- Born: February 21, 1940 Crawford, Nebraska
- Died: November 28, 2012 (aged 72) Buffalo Grove, Illinois
- Education: Colorado State University, Chadron State College
- Spouse: Janet Hilgenberg
- Children: Gary Mahlman, Julie Kapecki
- Scientific career
- Fields: Climatology
- Workplaces: Geophysical Fluid Dynamics Laboratory, NCAR
- Thesis: Atmospheric general circulation and transport of radioactive debris (1967)

= Jerry D. Mahlman =

American meteorologist and climatologist (1940–2012)

Jerry Mahlman (February 21, 1940 – November 28, 2012) was an American meteorologist and climatologist.

==Biography==
Mahlman was born on February 21, 1940, in Crawford, Nebraska, and received his undergraduate degree from Chadron State College in 1962 and his Ph.D. from Colorado State University in 1967. From 1970 until 2000, he worked at the Geophysical Fluid Dynamics Laboratory of the National Oceanic and Atmospheric Administration at Princeton, serving as director from 1984-2000. He was most recently a Senior Research Associate at the National Center for Atmospheric Research. Mahlman died on November 28, 2012, in Buffalo Grove, Illinois, at the age of 72.

Mahlman was a pioneer in the use of computational models of the atmosphere to examine the interactions between atmospheric chemistry and physics. His early work focussed on understanding the distribution of fallout from atmospheric nuclear bomb tests. He then became interested in the physics of transport in the stratosphere, in which mixing is relatively weak and parcels of air can be tracked for long periods of time. At the Geophysical Fluid Dynamics Laboratory, Mahlman collaborated with Syukoro Manabe to develop dynamical models of the stratospheric circulation that demonstrated the importance of meanders in the polar jet stream for producing exchange between the polar and subtropical stratosphere. He then worked to extend these models to include the chemistry of nitrous oxide and ozone. While Mahlman was skeptical of early works that suggested that chlorofluorocarbons were responsible for depleting the ozone layer, measurements of high levels of free chlorine in the ozone hole caused him to change his mind in late 1987, and he later was one of the first to sound the alarm about ozone depletion over the Arctic.

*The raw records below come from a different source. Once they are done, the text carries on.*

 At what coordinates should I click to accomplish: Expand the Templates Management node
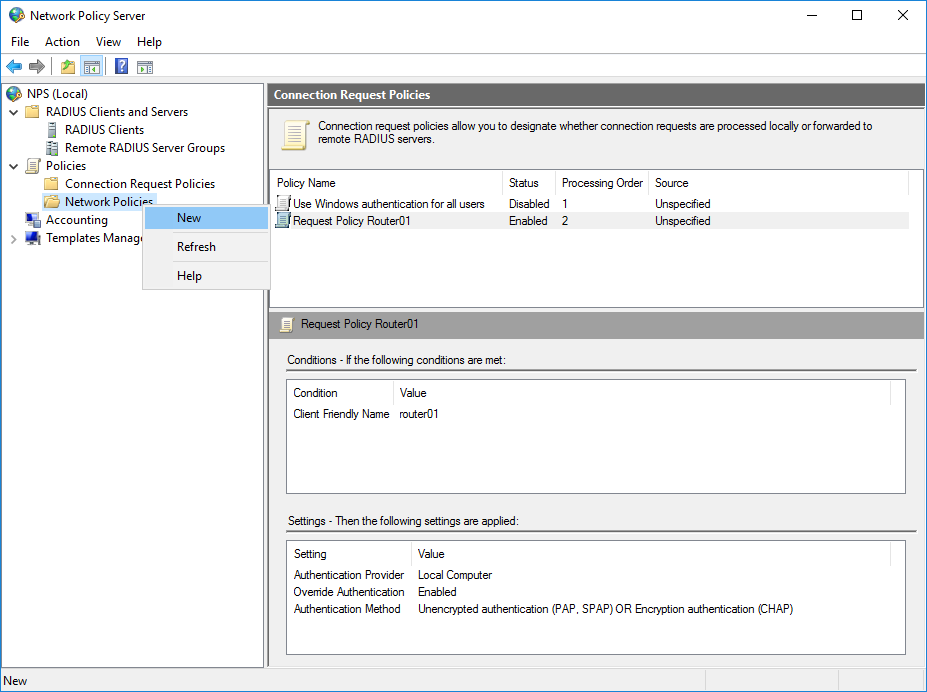[x=12, y=238]
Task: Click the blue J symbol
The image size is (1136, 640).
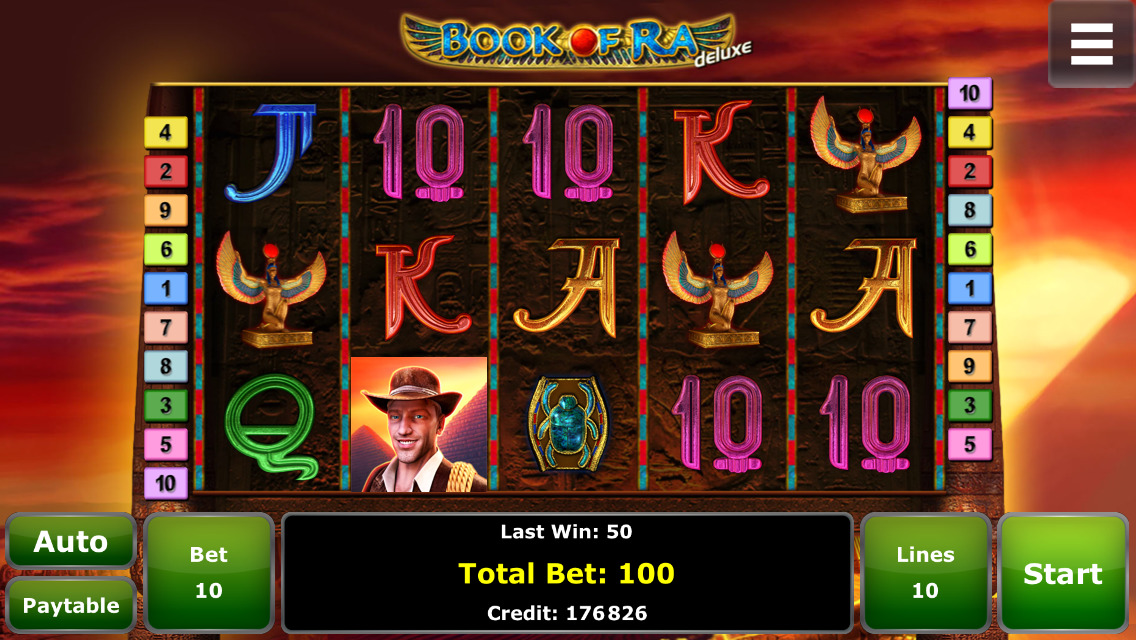Action: coord(272,152)
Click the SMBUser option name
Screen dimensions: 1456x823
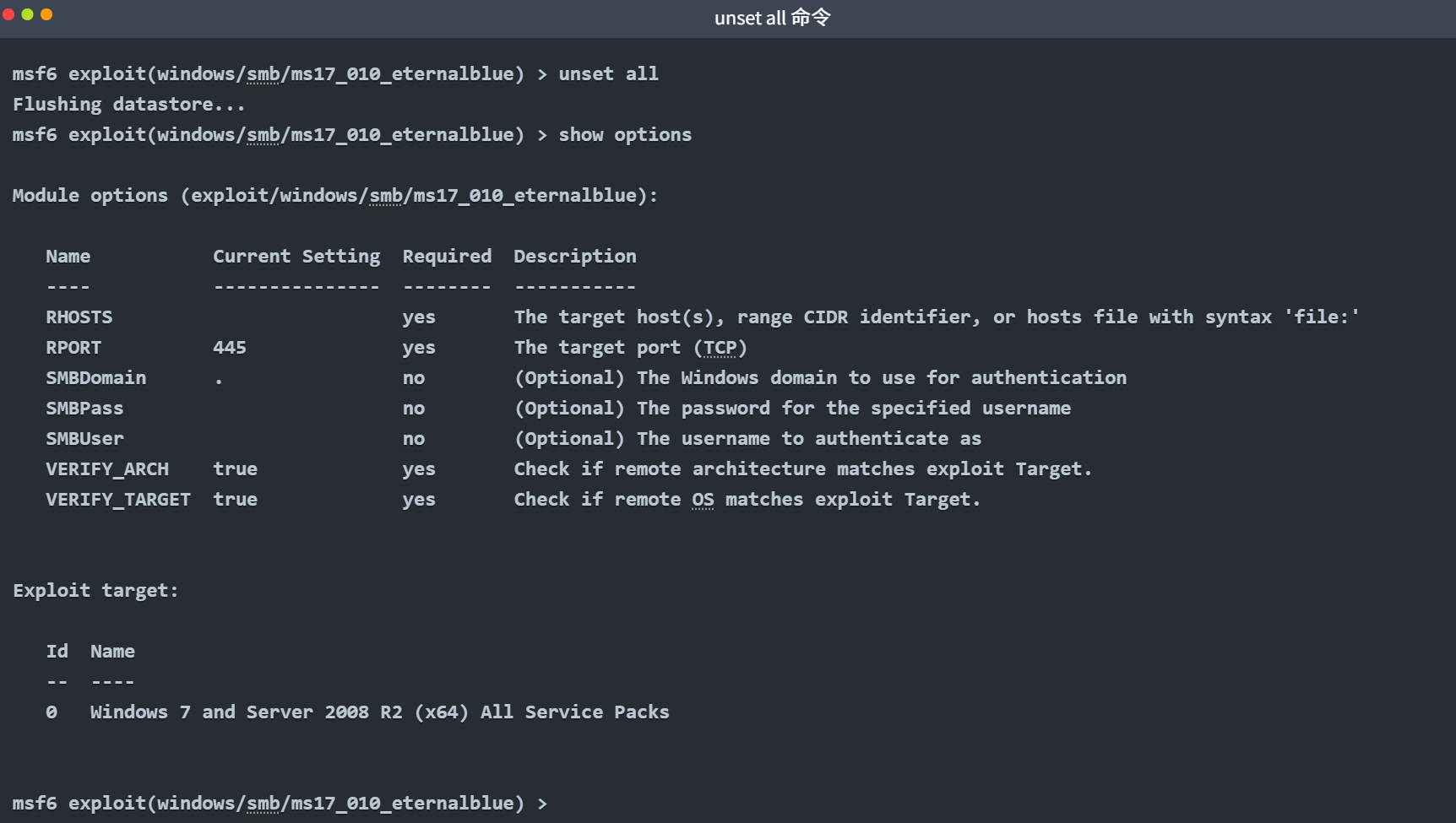point(84,439)
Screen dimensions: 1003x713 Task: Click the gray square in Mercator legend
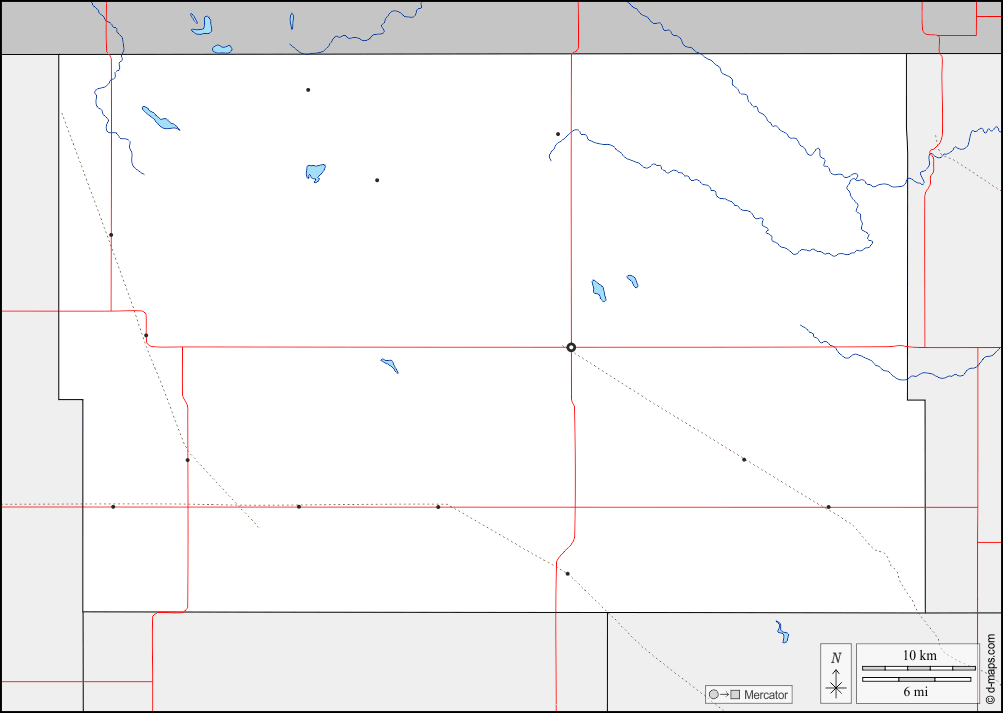pyautogui.click(x=735, y=695)
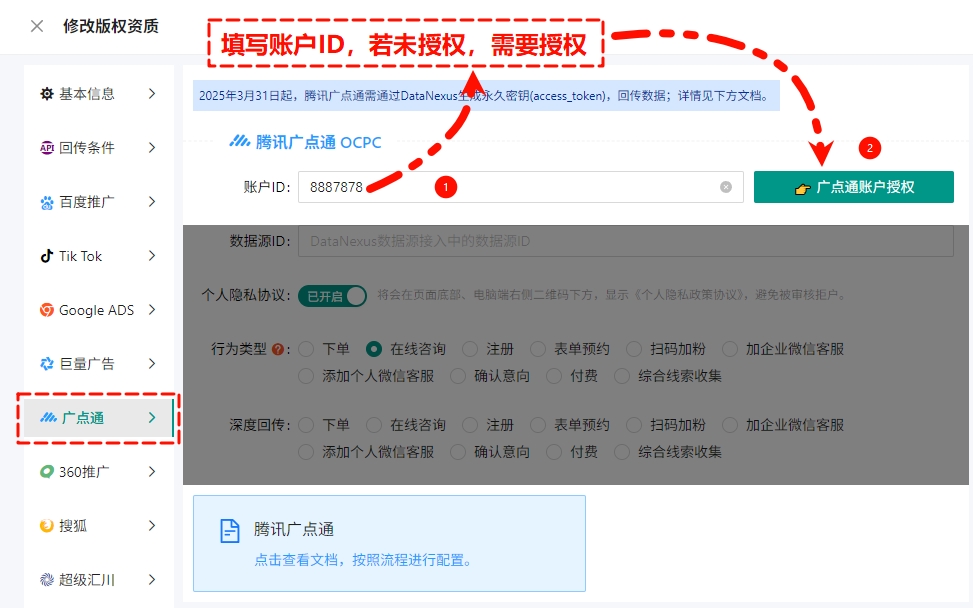Screen dimensions: 973x608
Task: Expand the 超级汇川 chevron arrow
Action: (152, 579)
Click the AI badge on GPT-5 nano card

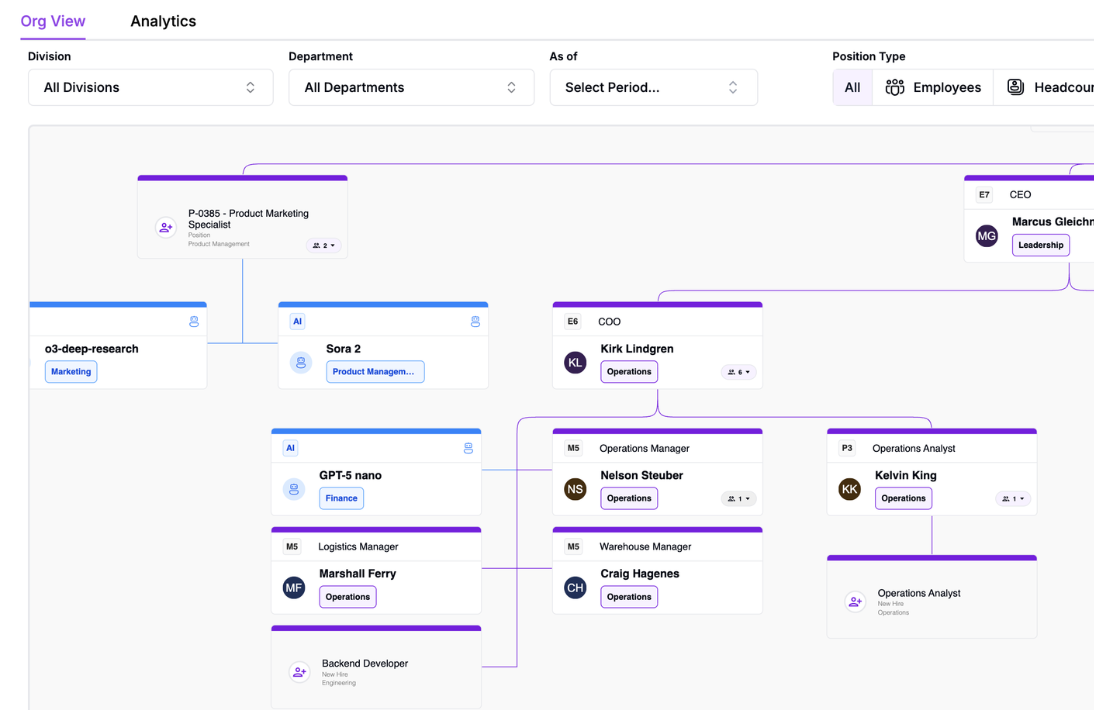290,447
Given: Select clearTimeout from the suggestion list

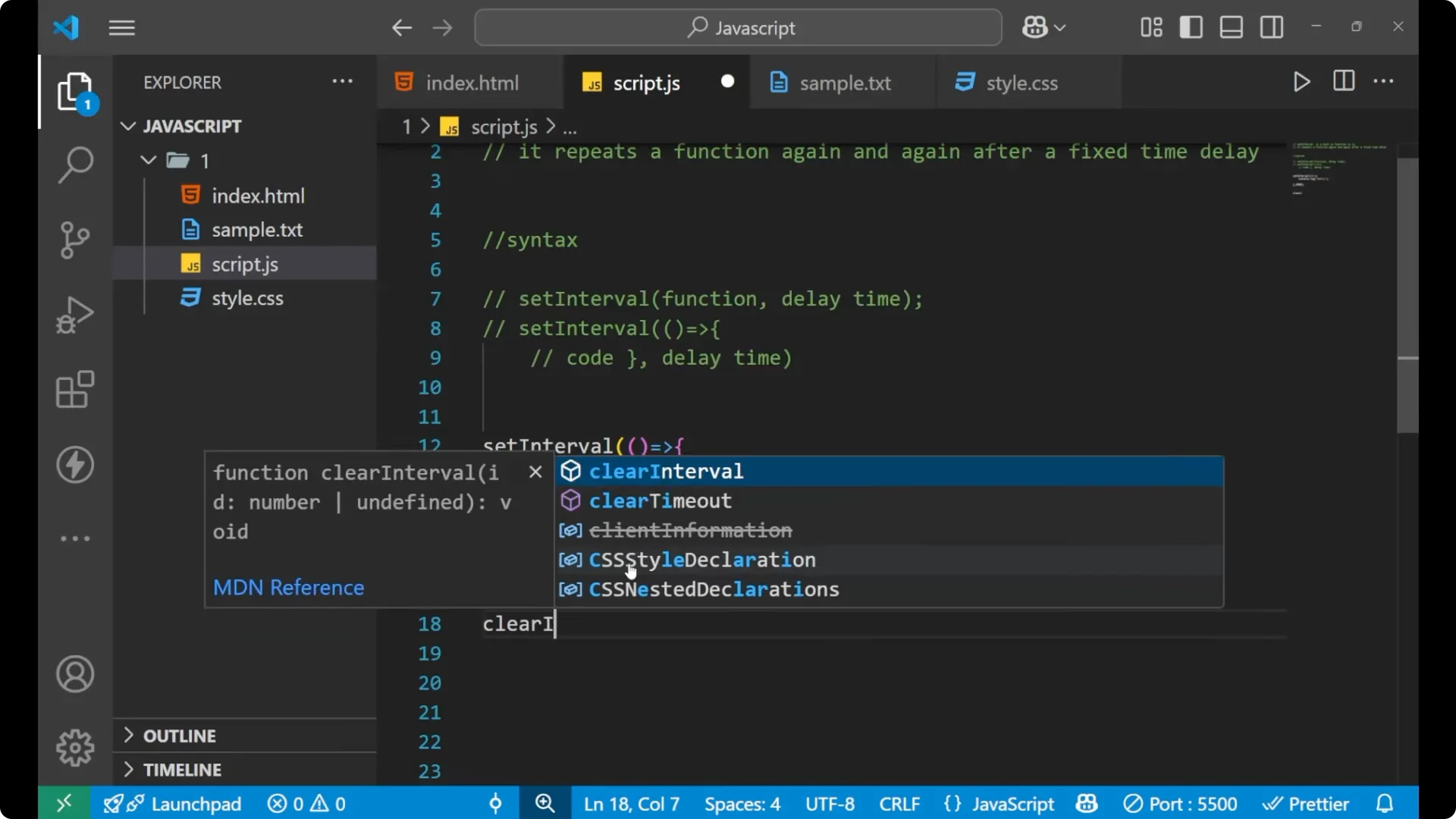Looking at the screenshot, I should 661,500.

As director of the Geophysical Fluid Dynamics Laboratory, he became involved in interpreting the results of computer models of global warming for the public and policymakers. On the topic of climate change before the U.S. Senate Committee on Commerce, Science, and Transportation on March 3, 2004, he said:

Global warming is real and is a phenomenon that humans have created. Climate scientists worldwide have understood its essence since the so-called "Charney Report" of the National Research Council 25 years ago. Our burning of fossil fuels (coal, oil, and natural gas) is the indisputably direct cause of the ever-increasing concentrations of carbon dioxide in the atmosphere. This added carbon dioxide acts directly to warm the planet. There is no scientific controversy about these facts. The eventual warming amounts for Earth are expected to be substantial, but with some remaining uncertainty concerning how much warming we will receive for given scenarios of future amounts of carbon dioxide, and other "greenhouse" gases... A doubling of atmospheric carbon dioxide amounts is expected to occur within this century... Another 3-6 degrees Fahrenheit global warming is expected to occur this century, with continued warming thereafter ... Tropical storms are expected on average to have stronger winds, and much more rain... I do, however, believe that it is scientists' obligation to communicate the science of global warming, including its remaining uncertainties, to leaders and stakeholders, worldwide. I would also argue that it is our responsibility to offer our science-based perspectives on the available policy options, as well as their strengths and weaknesses.

Mahlman received numerous awards and honors, including the Carl-Gustaf Rossby Research Medal of the American Meteorology Society, the Gold Medal of the United States Department of Commerce, and the Presidential Rank Award of Distinguished Executive, the highest honor awarded to a federal employee.